Leg shielding may provide protection against radiation-induced DNA damage in operators performing endovascular aortic repair


eMediNexus Editorial    27 December 2017

According to a study published in the Circulation journal, an acute DNA damage response may occur in operators who perform fluoroscopically guided aortic procedures. The investigators that aimed at measuring DNA damage/repair markers in operators performing endovascular aortic repair (EVAR) highlight the protective effect of leg shielding.

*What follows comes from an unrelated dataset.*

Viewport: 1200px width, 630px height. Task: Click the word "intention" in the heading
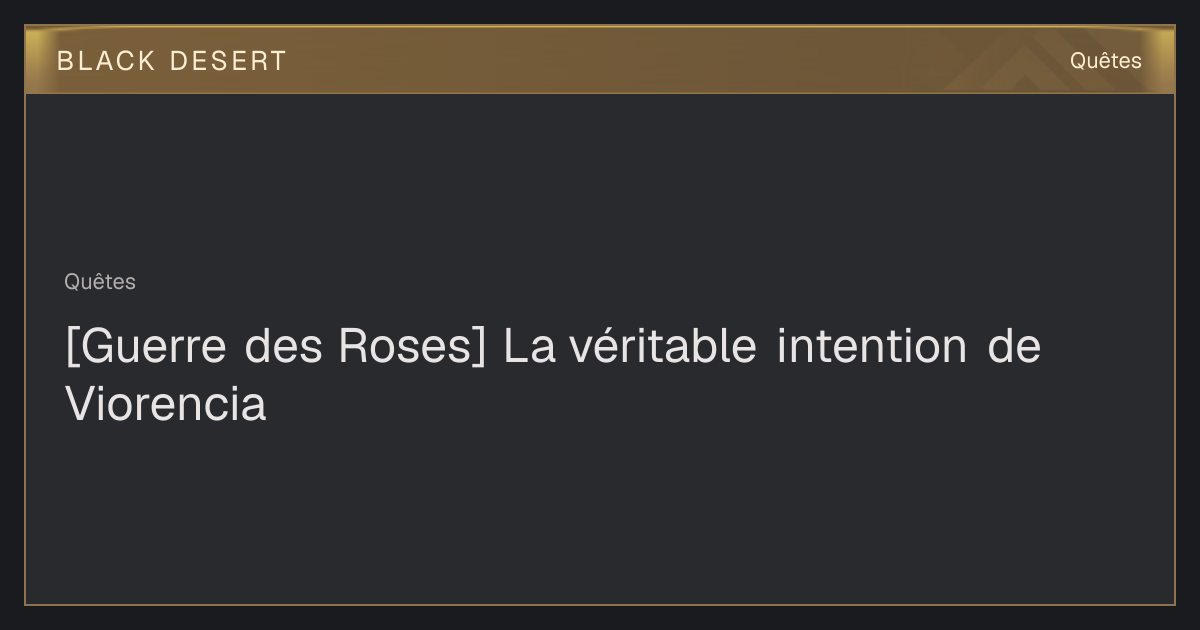tap(872, 347)
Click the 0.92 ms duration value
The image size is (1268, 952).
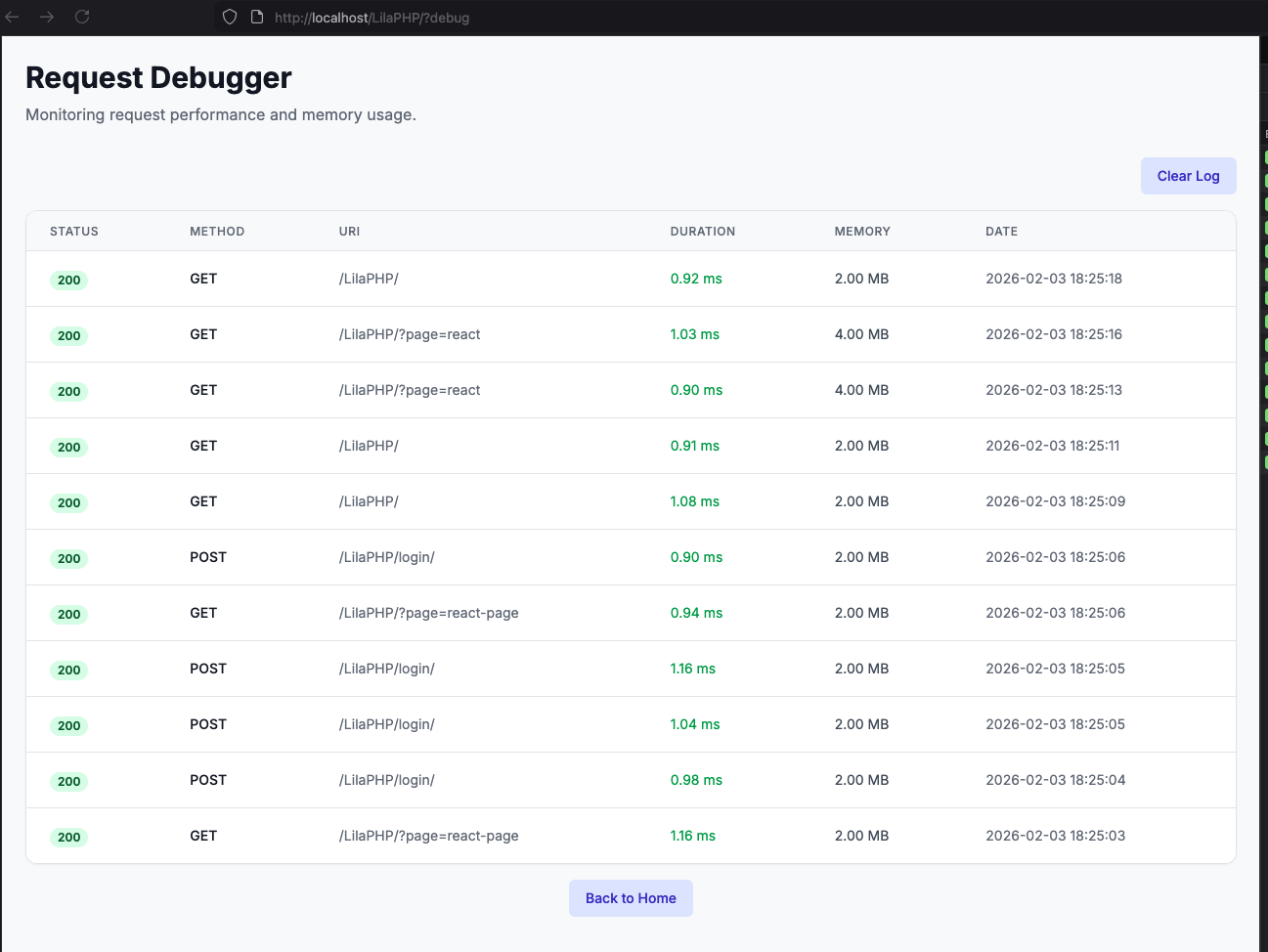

In this study, expression of the DNA damage/repair marker, gamma-H2AX and DNA damage response marker, phosphorylated ataxia telangiectasia mutated (pATM) were quantified in circulating lymphocytes in operators during the peri-operative period of endovascular (infrarenal, branched, and fenestrated) and open aortic repair using flow cytometry. On the other hand, these markers were separately measured in the same operators but this time with leg lead shielding on, along with upper body protection. Comparison was done with those operating with unprotected legs. The results demonstrated that gamma-H2AX and pATM levels increased remarkably in operators immediately after branched EVAR/fenestrated EVAR. Only pATM levels increased after infrarenal EVAR. Expression of both the markers reduced to baseline in operators after 24 hours. No change was seen in gamma-H2AX or pATM expression after open repair. Leg protection abrogated gamma-H2AX and pATM response after branched EVAR/fenestrated EVAR. The expression of gamma-H2AX varied considerably when operators’ blood was exposed to the same radiation dose in vitro.